Hours after my Mom died, her body starting to get cold, her caregiver Beth came back from her 3-day break. She was already fixing her papers for a job application,
Sad, but I could tell there was a feeling of relief for her. That my mother was finally gone. And that she could focus on applying for a job abroad and not be bothered by my siblings who kept asking her to find a replacement before she leaves.
It was too late when I found out about Risa’s true colors. On the day my mother died I realized my mother wasn’t making those stories up, it wasn’t dementia. Risa is a vile, spoiled 19-year old who is capable of shouting at people and act so innocent after. She did to me what she did to my mother on the day my mother died.

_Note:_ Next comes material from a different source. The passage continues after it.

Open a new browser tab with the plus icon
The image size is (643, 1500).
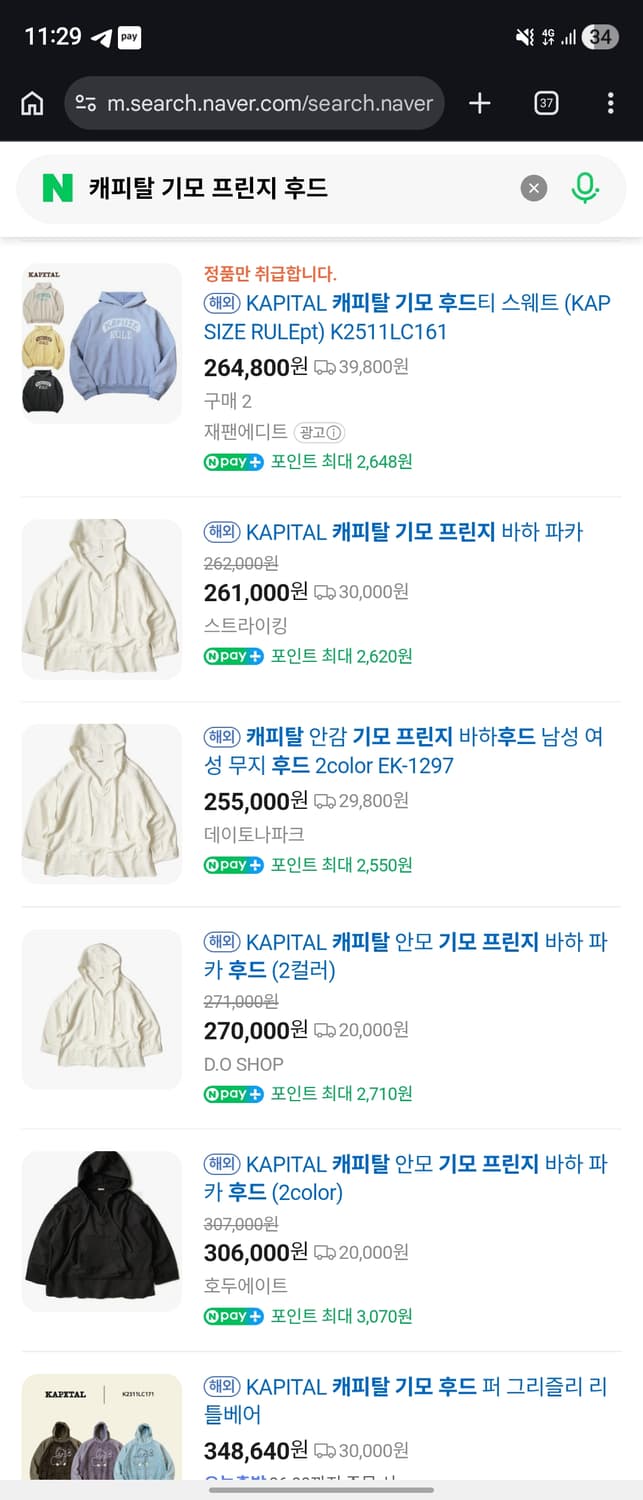click(479, 103)
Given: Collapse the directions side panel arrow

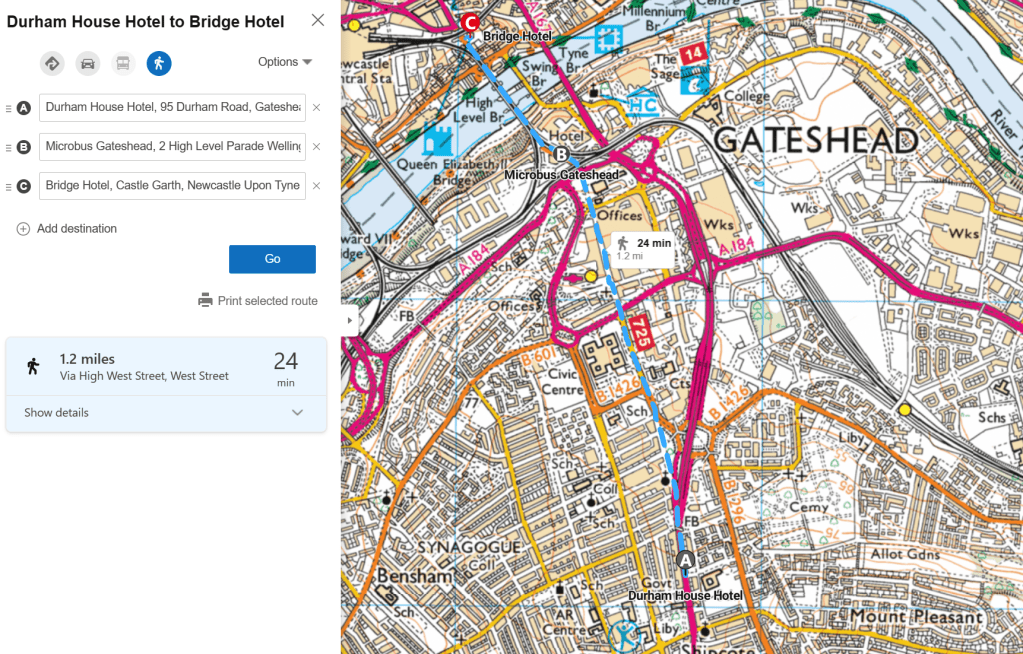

Even if I confront these horrible caregivers now, even if I tell my siblings about them. None of it would matter. My mother’s gone. And we can never have her back. But this experience left me lessons. Many, many lessons about life and about parenting.
It’s a story I will pass on to my children. In hopes that someday when I’m old, sick and too weak, or too out of my sanity, to tell them about what’s happening they will know that there is a chance the caregivers aren’t being honest. That elderly parents might be neglected when no one else is around.
Because at the end of the day these are strangers and getting them is a gamble—they may be good people but there’s a chance they may be bad. Even with CCTVs which we had you never know what they could be saying, or doing in areas not suprvised.
Nothing can ever buy genuine love of a child for a parent. Not an army of caregivers can replace that. I might not have had the money to pay for the million pesos hospital bills, and the expensive medical equipment, I might not have had the money to pay for these caregivers’ salaries, but my mother had me. Througout her battle with dementia we kept fighting, but she had me.
I sang her favorite Carpenters songs to her on her last day on earth. I was holding her hand when she took her last breath. A memory I will hold on to for the rest of my life. During her final hours she had me. In the end it was me and her just like always.